Tive mesmo de comprar um guarda jóias maior, claro, que mais parece o cofre de um pirata, para conter e organizar todas as minhas relíquias (e como compro quase tudo vintage porque a qualidade e a piada não se comparam, a maioria é relíquia mesmo).


Contei-vos tudo isto só para dizer que os meninos e meninas "rebeldes de pacotilha" podem mandar-me apertar as pérolas à vontadinha (e fazer imensos disparates no firme propósito de arreliar as pessoas caretas como eu) que eu tenho bastantes pérolas para apertar e faço o maior gosto nisso.

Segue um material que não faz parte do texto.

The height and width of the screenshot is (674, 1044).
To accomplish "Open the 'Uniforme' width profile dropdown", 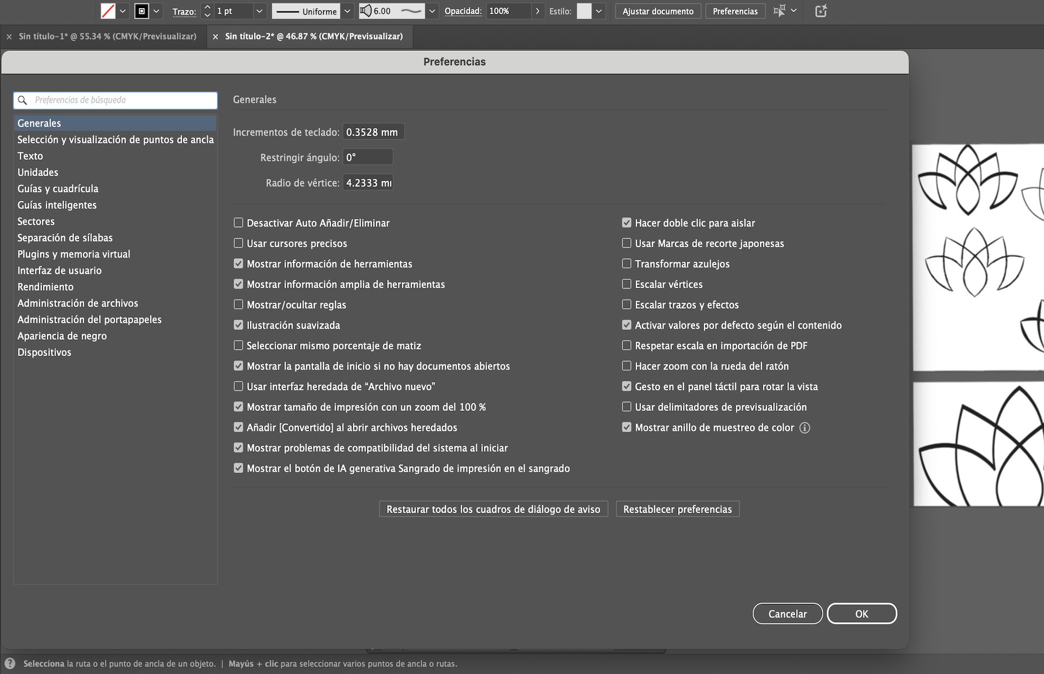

 Aliás, continuem a fazer mais e pior a ver se me dão motivos: é que isto está uma seca...ultimamente aperto-as mais por um misto de pena e zombaria quando vejo o mulherio "forte e independente" a chorar pelos cantos porque não encontra o amor no Tinder nem emagrece com lattes de soja -ou outro motivo patético- do que por alguma novidade que me faça gritar, com o devido zelo e efeito : "ultraje! Pouca vergonha! Blasfémia!". Daqui a nada já nem aperto as pérolas, limito-me a um ligeiro rolar de olhos, erguer de sobrancelhas ou encolher de ombros. Ná- nada o efeito que os revolucionários contorcionistas,  malabaristas e monociclistas pretendem! Sorry. Fail.




 Isto porque na tentativa de serem tão subversivos, tão anárquicos, tão avant garde, tão tolerantes com todas as bizarrias, tão amorais, tão politicamente correctos, tão ateus, tão promíscuos, tão hispsters, tão sensíveis, tão "artísticos"...acabam por ser todos iguais e já não escandalizarem ninguém. 

Paradoxalmente, até são esses pseudo rebeldes tão amiguinhos da liberdade e da tolerância que andam sempre com chiliques, ofendidos com tudo, armados em "floquinhos de neve"- a apertar os piercings e as rastas sempre que alguém discorda dos seus disparates!




 Aiás, digo imensas vezes  que ser conservadora é a minha forma de rebeldia - mas se calhar, não é só a minha; será, isso sim,  a única forma de rebeldia possível actualmente, face ao esprit du siècle em que todos são "diferentes" e "rebeldes". 

Ser careta é o novo punk. Posto isto, continuem que está fraco: cada vez tenho menos motivos para me chocar ou surpreender e logo, para levar as mãos às pérolas, o que é extremamente entediante. Viver sem troçar de ninguém não tem a menor das graças.

 As pérolas, essas. nunca passarão de moda- tal como a beleza, a harmonia, a elegância de maneiras, os dress codes, os valores familiares, as tradições, a religião e outras coisas que os "Lucifers de trazer por casa" tanto adoram mandar abaixo. Deal with it.